Le cerveau bat tout comme notre cœur !

L’actualité scientifique affirme que le cerveau est un organe comme tous ceux qui composent le corps humain. Il possède donc des caractéristiques fonctionnelles identiques pour tous les individus. Le cerveau bat comme le cœur. Les battements du cerveau humain s’appellent les rythmes biologiques et psychologiques.
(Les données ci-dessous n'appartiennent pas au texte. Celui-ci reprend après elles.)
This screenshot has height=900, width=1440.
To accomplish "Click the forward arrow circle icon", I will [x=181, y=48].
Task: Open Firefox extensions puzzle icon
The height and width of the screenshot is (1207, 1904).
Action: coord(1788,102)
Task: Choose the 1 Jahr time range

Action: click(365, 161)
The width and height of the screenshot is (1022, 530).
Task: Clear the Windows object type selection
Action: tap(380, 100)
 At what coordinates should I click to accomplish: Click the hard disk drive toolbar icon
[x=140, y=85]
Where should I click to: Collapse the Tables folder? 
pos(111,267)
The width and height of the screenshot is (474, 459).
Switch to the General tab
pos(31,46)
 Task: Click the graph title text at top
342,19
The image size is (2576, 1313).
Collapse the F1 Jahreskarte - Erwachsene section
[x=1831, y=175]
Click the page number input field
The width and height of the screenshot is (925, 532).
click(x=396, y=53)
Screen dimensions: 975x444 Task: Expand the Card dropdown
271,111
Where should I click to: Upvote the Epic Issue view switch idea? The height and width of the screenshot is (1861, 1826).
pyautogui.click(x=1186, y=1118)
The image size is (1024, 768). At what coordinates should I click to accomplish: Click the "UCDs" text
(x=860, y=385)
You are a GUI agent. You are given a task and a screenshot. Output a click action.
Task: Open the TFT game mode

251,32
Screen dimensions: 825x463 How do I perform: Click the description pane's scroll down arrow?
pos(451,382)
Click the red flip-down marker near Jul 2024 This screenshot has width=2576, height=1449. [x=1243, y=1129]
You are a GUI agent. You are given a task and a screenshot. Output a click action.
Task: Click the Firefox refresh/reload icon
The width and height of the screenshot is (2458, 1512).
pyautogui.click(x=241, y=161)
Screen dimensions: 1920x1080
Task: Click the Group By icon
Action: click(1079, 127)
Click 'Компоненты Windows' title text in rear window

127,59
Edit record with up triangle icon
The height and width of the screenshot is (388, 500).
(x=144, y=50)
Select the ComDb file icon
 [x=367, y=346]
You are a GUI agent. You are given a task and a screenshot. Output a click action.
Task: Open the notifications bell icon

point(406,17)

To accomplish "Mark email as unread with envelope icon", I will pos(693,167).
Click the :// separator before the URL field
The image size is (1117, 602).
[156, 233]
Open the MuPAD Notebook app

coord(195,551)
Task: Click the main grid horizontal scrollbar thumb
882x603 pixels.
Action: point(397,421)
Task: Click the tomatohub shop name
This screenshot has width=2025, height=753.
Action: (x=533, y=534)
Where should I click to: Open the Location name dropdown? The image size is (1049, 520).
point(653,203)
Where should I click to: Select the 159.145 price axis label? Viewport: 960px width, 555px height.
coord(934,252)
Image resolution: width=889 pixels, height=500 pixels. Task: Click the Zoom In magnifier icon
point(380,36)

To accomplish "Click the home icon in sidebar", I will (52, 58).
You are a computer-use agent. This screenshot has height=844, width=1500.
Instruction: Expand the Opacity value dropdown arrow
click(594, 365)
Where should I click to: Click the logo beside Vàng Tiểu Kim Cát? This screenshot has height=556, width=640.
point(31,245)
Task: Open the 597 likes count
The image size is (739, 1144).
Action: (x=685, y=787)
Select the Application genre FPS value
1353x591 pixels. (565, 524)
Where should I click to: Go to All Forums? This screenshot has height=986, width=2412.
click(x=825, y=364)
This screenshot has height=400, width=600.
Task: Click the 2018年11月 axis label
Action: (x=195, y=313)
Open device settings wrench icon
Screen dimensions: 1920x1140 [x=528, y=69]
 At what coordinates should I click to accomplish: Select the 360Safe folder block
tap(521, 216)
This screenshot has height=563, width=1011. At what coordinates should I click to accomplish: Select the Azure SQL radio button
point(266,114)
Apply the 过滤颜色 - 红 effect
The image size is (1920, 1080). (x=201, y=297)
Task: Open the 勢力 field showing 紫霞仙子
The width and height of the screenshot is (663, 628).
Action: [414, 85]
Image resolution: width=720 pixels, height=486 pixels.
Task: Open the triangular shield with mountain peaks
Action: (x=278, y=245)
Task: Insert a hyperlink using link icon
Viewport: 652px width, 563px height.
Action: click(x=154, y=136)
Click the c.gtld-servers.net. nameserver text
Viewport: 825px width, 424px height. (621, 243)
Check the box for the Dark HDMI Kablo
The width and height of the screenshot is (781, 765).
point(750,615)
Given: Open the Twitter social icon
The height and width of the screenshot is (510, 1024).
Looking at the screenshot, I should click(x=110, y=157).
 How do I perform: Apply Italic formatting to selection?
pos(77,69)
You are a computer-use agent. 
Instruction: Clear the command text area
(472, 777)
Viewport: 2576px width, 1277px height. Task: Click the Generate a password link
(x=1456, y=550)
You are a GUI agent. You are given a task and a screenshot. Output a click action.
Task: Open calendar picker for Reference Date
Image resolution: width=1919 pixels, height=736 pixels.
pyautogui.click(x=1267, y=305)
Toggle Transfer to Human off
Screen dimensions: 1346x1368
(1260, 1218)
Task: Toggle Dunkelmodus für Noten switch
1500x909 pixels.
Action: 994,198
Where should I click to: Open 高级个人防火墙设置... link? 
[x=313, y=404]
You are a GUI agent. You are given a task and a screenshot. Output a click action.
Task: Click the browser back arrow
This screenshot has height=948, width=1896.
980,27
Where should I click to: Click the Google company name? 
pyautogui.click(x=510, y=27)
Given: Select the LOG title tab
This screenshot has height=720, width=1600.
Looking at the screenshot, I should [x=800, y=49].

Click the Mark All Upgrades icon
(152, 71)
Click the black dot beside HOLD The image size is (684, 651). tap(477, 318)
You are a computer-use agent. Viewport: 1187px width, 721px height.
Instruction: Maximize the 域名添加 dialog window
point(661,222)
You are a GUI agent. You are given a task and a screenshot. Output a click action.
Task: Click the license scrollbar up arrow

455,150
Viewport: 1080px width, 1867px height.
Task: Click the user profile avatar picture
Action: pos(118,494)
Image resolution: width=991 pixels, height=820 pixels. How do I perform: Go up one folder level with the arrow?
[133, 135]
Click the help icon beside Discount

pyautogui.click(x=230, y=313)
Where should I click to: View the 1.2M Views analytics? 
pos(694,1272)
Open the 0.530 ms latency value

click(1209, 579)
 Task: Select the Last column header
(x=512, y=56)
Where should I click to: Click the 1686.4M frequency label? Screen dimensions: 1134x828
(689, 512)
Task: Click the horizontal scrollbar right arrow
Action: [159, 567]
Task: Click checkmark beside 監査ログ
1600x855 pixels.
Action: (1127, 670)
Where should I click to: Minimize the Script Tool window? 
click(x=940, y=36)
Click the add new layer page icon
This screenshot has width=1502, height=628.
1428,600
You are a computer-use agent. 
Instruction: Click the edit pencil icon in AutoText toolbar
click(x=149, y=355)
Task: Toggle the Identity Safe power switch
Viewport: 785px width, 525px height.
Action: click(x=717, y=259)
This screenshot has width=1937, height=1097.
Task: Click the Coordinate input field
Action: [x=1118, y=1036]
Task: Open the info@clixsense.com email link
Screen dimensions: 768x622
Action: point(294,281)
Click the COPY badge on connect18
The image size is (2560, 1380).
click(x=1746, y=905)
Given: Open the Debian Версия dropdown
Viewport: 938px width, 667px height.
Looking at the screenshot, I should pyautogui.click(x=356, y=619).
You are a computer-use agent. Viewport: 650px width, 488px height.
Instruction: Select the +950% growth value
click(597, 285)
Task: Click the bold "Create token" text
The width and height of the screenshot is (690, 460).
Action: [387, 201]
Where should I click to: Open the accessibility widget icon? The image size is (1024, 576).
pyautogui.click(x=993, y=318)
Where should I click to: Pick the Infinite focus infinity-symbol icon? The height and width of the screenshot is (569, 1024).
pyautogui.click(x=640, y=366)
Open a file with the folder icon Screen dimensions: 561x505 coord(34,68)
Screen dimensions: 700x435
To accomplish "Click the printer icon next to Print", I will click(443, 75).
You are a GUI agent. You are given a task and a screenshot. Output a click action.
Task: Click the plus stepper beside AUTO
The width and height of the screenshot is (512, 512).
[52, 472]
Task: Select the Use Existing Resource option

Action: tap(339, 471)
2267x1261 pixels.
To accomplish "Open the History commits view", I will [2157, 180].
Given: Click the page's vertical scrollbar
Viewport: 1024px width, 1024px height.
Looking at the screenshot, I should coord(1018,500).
Lors de son développement embryonnaire, le fœtus élabore des structures cérébrales qui viendront à maturité au cours de son développement et qui sont nommées de manière imagée « les horloges biologiques ».

Ces horloges, grâce à un mécanisme neurohormonal, à l’heure actuelle bien connu, orchestre la variabilité dans le temps de toutes les fonctions de l’être humain, qu’elles soient psychologiques comme l’attention, la mémoire, biologiques comme la température centrale ou le poids corporel ou comportementale comme le sommeil.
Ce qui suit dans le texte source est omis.